_Supplied text_.

Stop the Glorification of Busy

Generally speaking, we tend to hold on to the idea that: Busy is good. Busy is expected. Busy is noble.


Underneath that idea is a belief that probably goes something like: Busy means I'm worthwhile. Busy means I'm part of something. Busy means I'm a good person.


Here's how we go from filling our calendars to building a belief system about our character...


It starts with the boss asking if there's any way you can take on the new project, even though you're already slammed. You're the best person for the job. You have the right finesse with the customer. You were so great last time. You're such a *worthwhile worker*, all of the major projects are entrusted to your capable hands. starts with a request to volunteer. It's for the homeless (or the animals or the illiterate or any number of amazing causes, because they're all amazing). It'll only take an hour every Saturday morning and you'll only have to do this part. There will be coffee. There will be coffee! You've wanted to be a *part of something* that's creating good in the world. starts with an invite to a party. The whole block is going to be there. The kids will love it. You can check in on how the woman across the street is holding up since her husband got that terrible diagnosis. You can touch base with the elderly couple a few houses down and see if they need any help with the yard work. You can bring the salad that everyone asks for and this time you'll remember to write down the recipe and hand it out, too. A *good person* would do all of those things.

_Information given_.
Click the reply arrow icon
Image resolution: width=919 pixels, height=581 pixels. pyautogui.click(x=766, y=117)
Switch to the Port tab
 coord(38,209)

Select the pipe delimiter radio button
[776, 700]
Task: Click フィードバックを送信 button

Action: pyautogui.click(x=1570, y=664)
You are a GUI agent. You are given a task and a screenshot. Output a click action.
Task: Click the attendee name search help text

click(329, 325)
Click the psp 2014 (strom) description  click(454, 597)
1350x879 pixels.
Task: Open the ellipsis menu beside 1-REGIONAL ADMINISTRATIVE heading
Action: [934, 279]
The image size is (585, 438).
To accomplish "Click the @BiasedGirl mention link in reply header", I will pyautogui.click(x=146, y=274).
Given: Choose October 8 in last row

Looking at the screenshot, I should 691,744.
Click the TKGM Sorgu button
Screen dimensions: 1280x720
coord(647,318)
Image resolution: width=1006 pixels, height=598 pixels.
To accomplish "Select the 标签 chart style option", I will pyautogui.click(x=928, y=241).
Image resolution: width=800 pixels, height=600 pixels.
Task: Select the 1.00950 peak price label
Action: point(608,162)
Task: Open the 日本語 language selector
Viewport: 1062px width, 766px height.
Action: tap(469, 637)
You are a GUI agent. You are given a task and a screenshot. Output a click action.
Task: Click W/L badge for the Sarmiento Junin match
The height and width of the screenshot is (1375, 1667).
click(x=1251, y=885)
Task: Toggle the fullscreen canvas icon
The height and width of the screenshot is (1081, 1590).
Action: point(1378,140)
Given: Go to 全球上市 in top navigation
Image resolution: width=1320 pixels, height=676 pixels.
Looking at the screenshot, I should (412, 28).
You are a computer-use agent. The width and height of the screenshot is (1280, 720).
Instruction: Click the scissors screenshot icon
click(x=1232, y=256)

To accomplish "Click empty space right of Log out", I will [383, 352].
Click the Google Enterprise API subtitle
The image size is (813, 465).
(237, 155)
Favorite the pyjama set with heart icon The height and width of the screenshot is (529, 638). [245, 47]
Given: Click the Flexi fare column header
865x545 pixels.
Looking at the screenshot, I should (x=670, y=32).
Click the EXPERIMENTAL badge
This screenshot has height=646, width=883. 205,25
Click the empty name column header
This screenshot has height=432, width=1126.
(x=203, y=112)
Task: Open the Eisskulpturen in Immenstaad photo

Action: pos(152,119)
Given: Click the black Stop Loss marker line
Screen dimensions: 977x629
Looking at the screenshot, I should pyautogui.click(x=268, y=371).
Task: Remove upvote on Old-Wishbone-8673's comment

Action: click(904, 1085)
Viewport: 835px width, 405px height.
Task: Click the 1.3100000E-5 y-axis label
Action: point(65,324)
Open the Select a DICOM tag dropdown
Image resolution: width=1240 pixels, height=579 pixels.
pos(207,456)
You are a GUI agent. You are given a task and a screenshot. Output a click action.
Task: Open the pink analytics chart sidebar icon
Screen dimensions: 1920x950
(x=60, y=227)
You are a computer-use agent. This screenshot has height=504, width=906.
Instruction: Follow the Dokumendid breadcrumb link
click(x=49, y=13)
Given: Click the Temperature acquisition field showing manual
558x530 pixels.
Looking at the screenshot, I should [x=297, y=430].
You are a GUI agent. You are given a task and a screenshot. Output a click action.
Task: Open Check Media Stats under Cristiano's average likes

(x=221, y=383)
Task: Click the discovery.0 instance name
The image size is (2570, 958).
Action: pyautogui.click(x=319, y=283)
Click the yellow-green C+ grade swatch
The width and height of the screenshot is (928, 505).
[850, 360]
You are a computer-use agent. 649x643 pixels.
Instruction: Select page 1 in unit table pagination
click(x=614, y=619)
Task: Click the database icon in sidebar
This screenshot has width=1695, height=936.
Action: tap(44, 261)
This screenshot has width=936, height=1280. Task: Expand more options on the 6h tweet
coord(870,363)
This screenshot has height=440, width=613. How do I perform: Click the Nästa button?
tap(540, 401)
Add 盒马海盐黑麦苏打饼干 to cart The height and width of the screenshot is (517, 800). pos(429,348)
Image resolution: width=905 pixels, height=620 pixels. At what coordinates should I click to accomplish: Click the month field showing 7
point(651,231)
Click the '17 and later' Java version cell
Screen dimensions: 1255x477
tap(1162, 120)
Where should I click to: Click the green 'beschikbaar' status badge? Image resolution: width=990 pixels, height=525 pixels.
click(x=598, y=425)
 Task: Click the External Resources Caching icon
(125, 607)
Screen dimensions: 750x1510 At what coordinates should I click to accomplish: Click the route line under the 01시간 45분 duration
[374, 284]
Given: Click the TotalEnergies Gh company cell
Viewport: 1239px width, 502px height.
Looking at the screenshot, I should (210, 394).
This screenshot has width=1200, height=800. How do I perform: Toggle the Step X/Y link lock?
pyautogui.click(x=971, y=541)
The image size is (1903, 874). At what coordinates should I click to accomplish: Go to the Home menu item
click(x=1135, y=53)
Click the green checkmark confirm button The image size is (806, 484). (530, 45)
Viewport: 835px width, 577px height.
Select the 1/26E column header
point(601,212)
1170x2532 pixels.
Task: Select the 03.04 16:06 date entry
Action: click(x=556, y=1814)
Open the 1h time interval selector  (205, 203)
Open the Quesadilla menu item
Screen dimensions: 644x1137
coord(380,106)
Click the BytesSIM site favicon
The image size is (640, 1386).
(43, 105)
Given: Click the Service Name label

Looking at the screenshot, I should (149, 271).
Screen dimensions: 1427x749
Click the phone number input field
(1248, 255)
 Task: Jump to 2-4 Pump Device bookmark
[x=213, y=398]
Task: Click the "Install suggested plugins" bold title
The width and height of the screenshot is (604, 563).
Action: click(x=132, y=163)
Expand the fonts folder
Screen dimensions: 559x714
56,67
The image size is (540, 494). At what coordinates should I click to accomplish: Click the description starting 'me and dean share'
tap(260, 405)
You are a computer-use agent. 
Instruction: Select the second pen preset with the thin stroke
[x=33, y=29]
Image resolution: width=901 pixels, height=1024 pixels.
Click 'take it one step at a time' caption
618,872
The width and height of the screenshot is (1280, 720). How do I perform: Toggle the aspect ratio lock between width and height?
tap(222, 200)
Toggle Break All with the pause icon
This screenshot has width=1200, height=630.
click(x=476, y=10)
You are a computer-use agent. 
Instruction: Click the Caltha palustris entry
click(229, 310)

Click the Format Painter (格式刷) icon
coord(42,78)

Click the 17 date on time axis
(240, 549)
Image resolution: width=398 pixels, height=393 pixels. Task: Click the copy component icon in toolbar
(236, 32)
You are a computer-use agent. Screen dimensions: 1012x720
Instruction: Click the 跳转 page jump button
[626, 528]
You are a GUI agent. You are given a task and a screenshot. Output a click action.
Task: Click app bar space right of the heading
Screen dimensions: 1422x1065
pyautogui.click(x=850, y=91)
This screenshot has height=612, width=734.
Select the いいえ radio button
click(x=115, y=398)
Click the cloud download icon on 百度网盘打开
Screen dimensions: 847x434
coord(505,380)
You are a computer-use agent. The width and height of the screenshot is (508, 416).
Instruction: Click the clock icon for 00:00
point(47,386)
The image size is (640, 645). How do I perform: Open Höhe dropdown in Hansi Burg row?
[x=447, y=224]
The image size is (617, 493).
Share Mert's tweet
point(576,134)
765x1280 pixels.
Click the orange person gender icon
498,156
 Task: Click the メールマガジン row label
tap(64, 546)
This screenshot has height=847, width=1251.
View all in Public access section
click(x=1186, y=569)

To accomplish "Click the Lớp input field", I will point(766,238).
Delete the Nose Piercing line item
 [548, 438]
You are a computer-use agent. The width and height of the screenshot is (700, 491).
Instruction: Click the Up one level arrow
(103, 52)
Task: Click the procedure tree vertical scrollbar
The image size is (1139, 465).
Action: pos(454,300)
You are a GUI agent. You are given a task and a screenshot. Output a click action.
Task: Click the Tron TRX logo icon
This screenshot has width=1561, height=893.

_Required work_.
(1) Reproduce the text on glorifying busyness from "Underneath that idea" to "about our character...", swapping "belief" for "conviction".
(2) In the text on glorifying busyness, how much time does the volunteer request say the work will take?
(3) Extend the text on glorifying busyness beyond its final sentence.

_Results_.
(1)
Underneath that idea is a conviction that probably goes something like: Busy means I'm worthwhile. Busy means I'm part of something. Busy means I'm a good person.


Here's how we go from filling our calendars to building a conviction system about our character...

(2) An hour every Saturday morning.

(3)
So rarely do we stop...look inside...feel for what our gut is telling us about the project, the volunteer work, the party. You're working 60 hours a week already, but it is a really exciting new project. Your Saturday mornings are your cherished time for that favorite yoga class, but you have been feeling like you should give back. The party is on the only free night all week, but you can reach out to so many people in one evening, why not? When your intuition is screaming: I want to make some more time for my family. I can find a different time to give back. I trust that everything will happen exactly as it should.


Get honest with yourself about why you're saying yes, signing up, RSVPing. If you want to do the work, volunteer your time, and party with the neighbors, then by all means. Do it.


But put your ear down close to your intuition and listen closely. A *no* to an offer, request, or invite can be a *yes* to you. You always know what answer feels best. And if you're looking to feel worthwhile, like you are a part of something, or just plain good, know that filling up the calendar isn't the only avenue.